He says, “Be still, and know that I am God;
I will be exalted among the nations,
I will be exalted in the earth.”
In a psalm of great encouragement in the midst of the tumult and trouble of this world, promising God’s protection and help, there is the word to cease striving, let go, relax (see NASB text and footnote in link above), be still, and simply know that God is God. And that God will make that known.
We think somehow that we have to take matters in our own hands, grab the bull by the horns, and get the job done. And there will be plenty for us to do when it’s all said and done. But it is God’s work, not our own. And this psalm puts the focus on God, and not on ourselves, or even on our part in what God is doing.
There is a time to simply step aside, be quiet and still, and look for what only God can do, not only in the world at large, but in ourselves, first and foremost. This call in the psalm is addressed to the listeners, or readers. It is a call to quit our own machinations, what we would say and do. And look to God. We can’t see the value of this, because we’re so used to looking on the plain of human endeavor, including and maybe even especially our own, so that we’re not even aware of what God is doing, since our focus is not on him.

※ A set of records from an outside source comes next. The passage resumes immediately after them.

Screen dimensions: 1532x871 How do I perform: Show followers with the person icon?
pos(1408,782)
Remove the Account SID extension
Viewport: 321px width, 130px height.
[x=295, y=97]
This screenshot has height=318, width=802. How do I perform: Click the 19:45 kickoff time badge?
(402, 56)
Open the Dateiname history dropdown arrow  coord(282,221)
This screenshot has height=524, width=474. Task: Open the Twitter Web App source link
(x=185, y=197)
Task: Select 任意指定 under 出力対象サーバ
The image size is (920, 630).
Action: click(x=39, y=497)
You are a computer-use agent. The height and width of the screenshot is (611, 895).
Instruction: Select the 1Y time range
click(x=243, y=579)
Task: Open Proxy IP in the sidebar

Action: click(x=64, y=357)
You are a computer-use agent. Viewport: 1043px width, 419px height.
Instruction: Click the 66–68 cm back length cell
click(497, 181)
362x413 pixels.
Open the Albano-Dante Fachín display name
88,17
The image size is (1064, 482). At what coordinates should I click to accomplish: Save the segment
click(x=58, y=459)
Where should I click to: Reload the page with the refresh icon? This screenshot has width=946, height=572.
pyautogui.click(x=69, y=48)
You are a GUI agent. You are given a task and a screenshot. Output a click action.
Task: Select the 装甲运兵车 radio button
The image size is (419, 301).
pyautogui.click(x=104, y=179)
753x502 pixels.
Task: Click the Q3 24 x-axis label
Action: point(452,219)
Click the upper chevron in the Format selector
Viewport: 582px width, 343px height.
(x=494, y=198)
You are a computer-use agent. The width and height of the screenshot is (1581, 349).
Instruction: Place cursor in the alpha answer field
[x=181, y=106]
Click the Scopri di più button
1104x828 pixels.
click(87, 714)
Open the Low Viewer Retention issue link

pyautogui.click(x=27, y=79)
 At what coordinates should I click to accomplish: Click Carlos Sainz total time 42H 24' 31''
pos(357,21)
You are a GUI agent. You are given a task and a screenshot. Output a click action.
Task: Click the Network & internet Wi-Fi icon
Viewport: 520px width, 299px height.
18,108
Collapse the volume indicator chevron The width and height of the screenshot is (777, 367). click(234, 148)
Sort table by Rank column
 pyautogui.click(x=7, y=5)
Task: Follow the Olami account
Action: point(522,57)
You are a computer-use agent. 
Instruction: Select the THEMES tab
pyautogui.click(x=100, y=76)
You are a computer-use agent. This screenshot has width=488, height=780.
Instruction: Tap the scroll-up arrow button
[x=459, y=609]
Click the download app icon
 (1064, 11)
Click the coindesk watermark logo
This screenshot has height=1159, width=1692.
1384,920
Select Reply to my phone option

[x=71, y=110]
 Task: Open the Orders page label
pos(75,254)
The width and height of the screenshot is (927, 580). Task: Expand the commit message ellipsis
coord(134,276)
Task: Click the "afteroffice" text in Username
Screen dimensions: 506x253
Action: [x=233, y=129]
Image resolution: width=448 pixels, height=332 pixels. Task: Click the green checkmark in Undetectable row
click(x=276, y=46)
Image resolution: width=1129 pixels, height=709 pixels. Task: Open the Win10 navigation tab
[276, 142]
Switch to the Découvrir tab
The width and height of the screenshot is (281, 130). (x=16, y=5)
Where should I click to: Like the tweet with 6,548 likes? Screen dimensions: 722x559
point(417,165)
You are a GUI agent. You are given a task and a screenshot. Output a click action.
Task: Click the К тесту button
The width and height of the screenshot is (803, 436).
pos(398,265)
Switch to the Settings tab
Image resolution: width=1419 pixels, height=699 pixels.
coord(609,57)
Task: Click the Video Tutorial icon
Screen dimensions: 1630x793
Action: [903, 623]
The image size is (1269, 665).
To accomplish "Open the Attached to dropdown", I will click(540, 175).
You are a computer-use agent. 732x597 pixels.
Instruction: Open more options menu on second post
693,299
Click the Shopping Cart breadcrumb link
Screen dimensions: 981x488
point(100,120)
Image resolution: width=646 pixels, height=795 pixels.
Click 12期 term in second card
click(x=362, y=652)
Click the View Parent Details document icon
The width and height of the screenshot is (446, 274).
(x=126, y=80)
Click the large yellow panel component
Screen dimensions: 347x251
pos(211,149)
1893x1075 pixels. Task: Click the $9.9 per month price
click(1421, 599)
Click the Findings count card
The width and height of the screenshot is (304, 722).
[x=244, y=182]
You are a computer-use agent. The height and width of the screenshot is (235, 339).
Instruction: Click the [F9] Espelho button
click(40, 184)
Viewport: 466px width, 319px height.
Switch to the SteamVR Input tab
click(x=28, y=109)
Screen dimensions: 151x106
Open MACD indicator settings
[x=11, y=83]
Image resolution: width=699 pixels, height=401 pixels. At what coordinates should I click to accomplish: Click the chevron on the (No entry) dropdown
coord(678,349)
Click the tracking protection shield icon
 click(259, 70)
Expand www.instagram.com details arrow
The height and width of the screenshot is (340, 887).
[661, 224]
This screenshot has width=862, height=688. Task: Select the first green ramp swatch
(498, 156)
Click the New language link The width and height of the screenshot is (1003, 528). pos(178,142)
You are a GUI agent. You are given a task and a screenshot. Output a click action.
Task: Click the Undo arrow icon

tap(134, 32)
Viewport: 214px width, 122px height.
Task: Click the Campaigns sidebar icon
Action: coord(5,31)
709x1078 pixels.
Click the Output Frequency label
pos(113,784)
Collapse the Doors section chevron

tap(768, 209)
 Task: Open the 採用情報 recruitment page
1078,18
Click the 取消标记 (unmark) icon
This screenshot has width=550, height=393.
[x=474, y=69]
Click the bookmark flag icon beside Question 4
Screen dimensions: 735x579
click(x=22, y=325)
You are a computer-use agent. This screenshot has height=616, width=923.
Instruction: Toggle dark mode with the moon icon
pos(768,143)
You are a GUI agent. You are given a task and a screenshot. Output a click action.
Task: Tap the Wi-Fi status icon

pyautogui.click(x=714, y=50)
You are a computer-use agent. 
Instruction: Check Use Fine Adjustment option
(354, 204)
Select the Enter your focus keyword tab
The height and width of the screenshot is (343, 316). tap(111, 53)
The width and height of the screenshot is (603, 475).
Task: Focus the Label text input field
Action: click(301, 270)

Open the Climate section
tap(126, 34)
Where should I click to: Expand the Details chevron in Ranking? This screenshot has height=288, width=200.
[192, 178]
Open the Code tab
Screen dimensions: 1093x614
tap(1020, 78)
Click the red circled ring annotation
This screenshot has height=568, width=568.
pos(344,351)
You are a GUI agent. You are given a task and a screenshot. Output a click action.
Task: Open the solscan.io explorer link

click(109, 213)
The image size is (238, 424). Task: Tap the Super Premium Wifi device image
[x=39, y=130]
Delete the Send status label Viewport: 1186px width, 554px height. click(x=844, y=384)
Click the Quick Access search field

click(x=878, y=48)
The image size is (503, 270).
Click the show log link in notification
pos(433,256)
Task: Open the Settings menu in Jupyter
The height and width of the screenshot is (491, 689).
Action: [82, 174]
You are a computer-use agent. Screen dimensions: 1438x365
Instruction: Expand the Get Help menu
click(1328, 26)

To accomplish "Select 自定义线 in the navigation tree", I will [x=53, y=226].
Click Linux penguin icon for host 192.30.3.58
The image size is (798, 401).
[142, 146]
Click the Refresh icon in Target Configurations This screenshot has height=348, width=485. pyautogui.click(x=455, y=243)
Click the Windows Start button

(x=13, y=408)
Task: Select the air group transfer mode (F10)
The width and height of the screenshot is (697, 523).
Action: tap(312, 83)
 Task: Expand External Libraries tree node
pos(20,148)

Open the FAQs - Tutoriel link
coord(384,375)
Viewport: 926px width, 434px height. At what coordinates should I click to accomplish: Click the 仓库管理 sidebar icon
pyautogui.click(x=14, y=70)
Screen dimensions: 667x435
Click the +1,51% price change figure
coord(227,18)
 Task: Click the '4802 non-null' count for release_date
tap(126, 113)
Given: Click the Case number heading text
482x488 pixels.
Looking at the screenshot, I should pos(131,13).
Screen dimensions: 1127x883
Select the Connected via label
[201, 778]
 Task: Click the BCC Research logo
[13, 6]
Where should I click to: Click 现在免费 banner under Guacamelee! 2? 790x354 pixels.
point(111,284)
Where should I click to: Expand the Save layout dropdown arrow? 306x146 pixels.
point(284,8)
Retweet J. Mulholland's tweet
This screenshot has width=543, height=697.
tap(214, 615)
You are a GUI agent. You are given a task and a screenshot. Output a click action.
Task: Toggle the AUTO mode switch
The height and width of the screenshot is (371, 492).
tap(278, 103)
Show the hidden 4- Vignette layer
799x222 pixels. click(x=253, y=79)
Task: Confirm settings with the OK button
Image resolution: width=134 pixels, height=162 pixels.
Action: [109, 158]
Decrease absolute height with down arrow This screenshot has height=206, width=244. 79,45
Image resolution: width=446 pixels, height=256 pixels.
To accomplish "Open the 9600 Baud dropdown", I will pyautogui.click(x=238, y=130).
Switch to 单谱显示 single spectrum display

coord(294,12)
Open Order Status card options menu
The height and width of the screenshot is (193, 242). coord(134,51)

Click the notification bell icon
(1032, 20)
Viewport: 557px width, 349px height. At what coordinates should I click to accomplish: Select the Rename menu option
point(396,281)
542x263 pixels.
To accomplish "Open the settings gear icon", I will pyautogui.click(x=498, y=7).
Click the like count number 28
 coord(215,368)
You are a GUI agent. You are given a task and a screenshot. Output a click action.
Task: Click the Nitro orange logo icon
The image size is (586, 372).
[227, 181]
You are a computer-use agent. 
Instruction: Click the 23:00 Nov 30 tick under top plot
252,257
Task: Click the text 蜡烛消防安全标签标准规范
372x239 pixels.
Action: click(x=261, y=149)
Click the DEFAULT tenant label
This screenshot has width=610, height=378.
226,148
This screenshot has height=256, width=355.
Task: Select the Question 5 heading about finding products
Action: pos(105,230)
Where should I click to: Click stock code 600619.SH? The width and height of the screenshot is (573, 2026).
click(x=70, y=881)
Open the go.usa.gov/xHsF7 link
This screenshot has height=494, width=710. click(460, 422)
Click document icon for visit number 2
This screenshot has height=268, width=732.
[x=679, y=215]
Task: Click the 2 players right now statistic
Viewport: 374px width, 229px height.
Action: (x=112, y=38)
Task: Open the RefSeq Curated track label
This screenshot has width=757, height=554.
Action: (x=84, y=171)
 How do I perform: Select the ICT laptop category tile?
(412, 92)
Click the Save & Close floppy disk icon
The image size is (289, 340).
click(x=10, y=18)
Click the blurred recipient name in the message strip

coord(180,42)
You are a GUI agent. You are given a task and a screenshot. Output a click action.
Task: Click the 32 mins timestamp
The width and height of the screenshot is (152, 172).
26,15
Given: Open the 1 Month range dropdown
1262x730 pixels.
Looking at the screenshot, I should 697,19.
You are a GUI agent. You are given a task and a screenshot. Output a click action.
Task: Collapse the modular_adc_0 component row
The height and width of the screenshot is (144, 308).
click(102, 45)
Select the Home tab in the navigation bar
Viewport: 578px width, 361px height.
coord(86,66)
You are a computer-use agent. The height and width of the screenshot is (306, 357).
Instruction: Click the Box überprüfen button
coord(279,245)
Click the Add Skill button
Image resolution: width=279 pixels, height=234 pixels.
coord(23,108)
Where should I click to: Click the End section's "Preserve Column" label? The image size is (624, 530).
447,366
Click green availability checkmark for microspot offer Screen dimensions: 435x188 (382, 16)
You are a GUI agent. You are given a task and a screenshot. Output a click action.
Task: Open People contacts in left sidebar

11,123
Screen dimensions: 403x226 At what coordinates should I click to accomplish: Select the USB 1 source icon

The fact of the matter is that we aren’t going to easily understand God’s hand in the midst of the affairs of life, particularly on the world stage. But what this psalm is getting at is God’s hand toward what will be the result of gospel, the good news in Jesus: God’s grace and kingdom come in our own world, as well as the larger world in all its tumult and trouble.
It is not about us, and what we’re about, and doing, but God. The word to us: Cease striving, be still, and know that God is God. So that we need not fear. In and through Jesus.